'''

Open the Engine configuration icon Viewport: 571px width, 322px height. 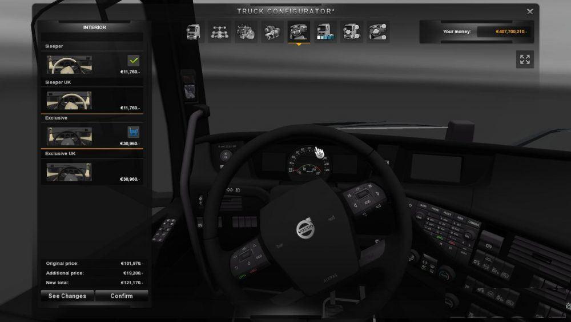pos(246,32)
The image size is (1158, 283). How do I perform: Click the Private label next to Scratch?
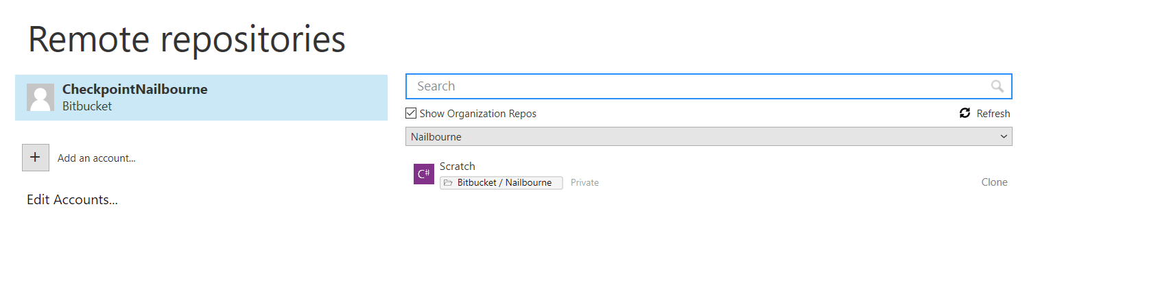pos(584,183)
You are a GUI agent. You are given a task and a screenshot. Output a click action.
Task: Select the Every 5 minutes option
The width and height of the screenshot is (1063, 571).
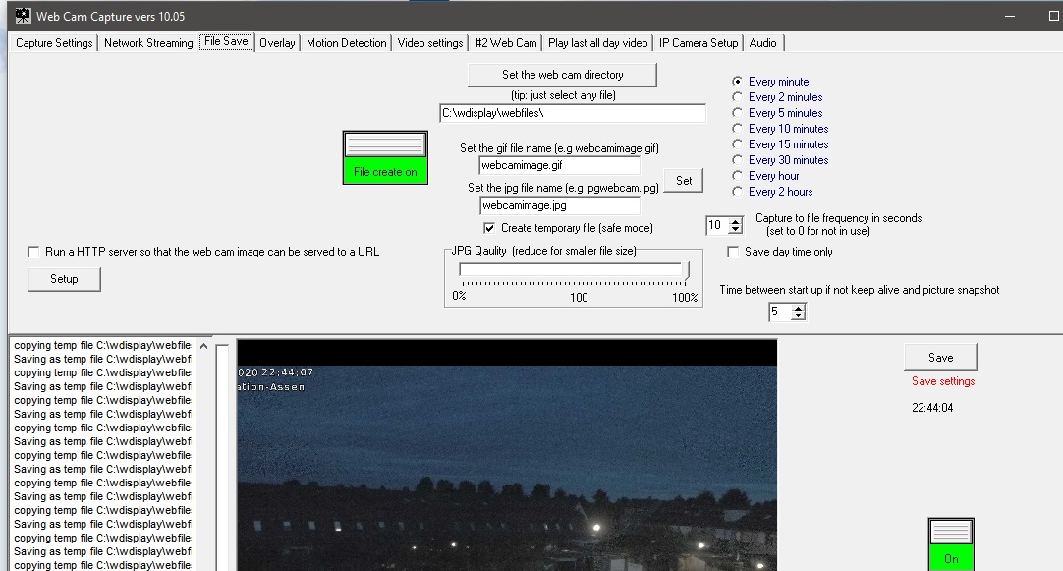click(x=738, y=113)
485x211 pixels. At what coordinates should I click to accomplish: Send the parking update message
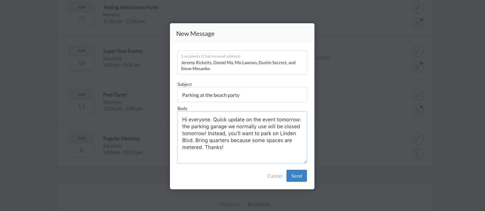point(297,176)
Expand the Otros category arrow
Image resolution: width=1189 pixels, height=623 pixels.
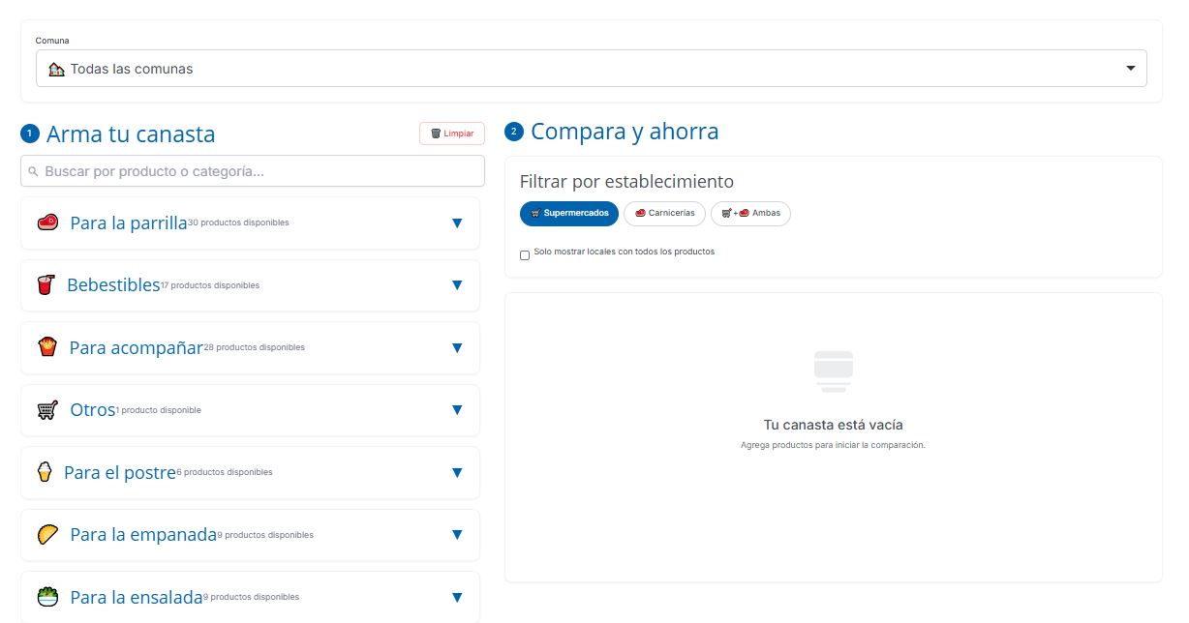(457, 410)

'''

## TASK
In the records above, find the line containing "The image size" and the line containing "Task: Select the Every 5 minutes option", then give both of them again word for word along with every line between. Omit any pictures.

## EXPECTED ANSWER
The image size is (1158, 283). How do I perform: Click the Private label next to Scratch?
pos(584,183)
You are a GUI agent. You are given a task and a screenshot. Output a click action.
Task: Select the Every 5 minutes option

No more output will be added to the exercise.